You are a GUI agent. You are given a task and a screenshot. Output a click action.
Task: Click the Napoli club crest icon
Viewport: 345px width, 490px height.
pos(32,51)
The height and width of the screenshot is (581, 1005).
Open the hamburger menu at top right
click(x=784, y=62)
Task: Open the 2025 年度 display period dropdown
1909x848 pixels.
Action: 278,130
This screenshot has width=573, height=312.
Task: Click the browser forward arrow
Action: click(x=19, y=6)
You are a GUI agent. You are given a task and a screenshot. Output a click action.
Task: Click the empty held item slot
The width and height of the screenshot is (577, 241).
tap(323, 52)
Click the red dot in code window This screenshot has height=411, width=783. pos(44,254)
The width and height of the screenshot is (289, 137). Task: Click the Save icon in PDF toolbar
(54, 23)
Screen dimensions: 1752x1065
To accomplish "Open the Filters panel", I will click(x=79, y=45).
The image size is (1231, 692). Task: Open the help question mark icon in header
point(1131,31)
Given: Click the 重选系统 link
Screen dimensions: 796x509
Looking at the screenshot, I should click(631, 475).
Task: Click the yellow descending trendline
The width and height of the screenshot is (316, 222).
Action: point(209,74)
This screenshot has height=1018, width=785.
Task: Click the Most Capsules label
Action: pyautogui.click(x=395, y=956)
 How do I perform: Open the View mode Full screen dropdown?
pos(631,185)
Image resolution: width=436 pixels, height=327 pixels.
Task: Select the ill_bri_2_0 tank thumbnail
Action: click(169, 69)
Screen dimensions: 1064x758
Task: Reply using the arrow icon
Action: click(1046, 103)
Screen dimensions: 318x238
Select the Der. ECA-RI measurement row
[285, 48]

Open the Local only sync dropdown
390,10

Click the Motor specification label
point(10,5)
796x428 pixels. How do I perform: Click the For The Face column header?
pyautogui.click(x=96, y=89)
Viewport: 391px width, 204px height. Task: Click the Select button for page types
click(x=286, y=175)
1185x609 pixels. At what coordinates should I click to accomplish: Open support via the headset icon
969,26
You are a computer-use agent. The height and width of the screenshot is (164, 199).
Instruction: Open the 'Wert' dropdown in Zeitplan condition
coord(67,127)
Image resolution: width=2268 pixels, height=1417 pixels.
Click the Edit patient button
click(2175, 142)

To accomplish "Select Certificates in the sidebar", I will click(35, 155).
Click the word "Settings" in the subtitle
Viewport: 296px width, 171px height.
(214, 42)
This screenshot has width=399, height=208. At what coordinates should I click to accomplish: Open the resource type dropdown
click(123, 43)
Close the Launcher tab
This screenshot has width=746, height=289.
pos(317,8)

□ □ □ □ □ □ □

Copy every line of the listing above word for word.

You are a GUI agent. You are given a task and a screenshot. Output a click action.
Task: Click the Napoli club crest icon
Viewport: 345px width, 490px height.
pos(32,51)
The height and width of the screenshot is (581, 1005).
Open the hamburger menu at top right
click(x=784, y=62)
Task: Open the 2025 年度 display period dropdown
1909x848 pixels.
Action: 278,130
This screenshot has width=573, height=312.
Task: Click the browser forward arrow
Action: click(x=19, y=6)
You are a GUI agent. You are given a task and a screenshot. Output a click action.
Task: Click the empty held item slot
The width and height of the screenshot is (577, 241).
tap(323, 52)
Click the red dot in code window This screenshot has height=411, width=783. pos(44,254)
The width and height of the screenshot is (289, 137). Task: Click the Save icon in PDF toolbar
(54, 23)
Screen dimensions: 1752x1065
To accomplish "Open the Filters panel", I will click(x=79, y=45).
The image size is (1231, 692). Task: Open the help question mark icon in header
point(1131,31)
Given: Click the 重选系统 link
Screen dimensions: 796x509
Looking at the screenshot, I should click(631, 475).
Task: Click the yellow descending trendline
The width and height of the screenshot is (316, 222).
Action: point(209,74)
This screenshot has height=1018, width=785.
Task: Click the Most Capsules label
Action: pyautogui.click(x=395, y=956)
 How do I perform: Open the View mode Full screen dropdown?
pos(631,185)
Image resolution: width=436 pixels, height=327 pixels.
Task: Select the ill_bri_2_0 tank thumbnail
Action: click(169, 69)
Screen dimensions: 1064x758
Task: Reply using the arrow icon
Action: click(1046, 103)
Screen dimensions: 318x238
Select the Der. ECA-RI measurement row
[285, 48]

Open the Local only sync dropdown
390,10

Click the Motor specification label
point(10,5)
796x428 pixels. How do I perform: Click the For The Face column header?
pyautogui.click(x=96, y=89)
Viewport: 391px width, 204px height. Task: Click the Select button for page types
click(x=286, y=175)
1185x609 pixels. At what coordinates should I click to accomplish: Open support via the headset icon
969,26
You are a computer-use agent. The height and width of the screenshot is (164, 199).
Instruction: Open the 'Wert' dropdown in Zeitplan condition
coord(67,127)
Image resolution: width=2268 pixels, height=1417 pixels.
Click the Edit patient button
click(2175, 142)

To accomplish "Select Certificates in the sidebar", I will click(35, 155).
Click the word "Settings" in the subtitle
Viewport: 296px width, 171px height.
(214, 42)
This screenshot has width=399, height=208. At what coordinates should I click to accomplish: Open the resource type dropdown
click(123, 43)
Close the Launcher tab
This screenshot has width=746, height=289.
pos(317,8)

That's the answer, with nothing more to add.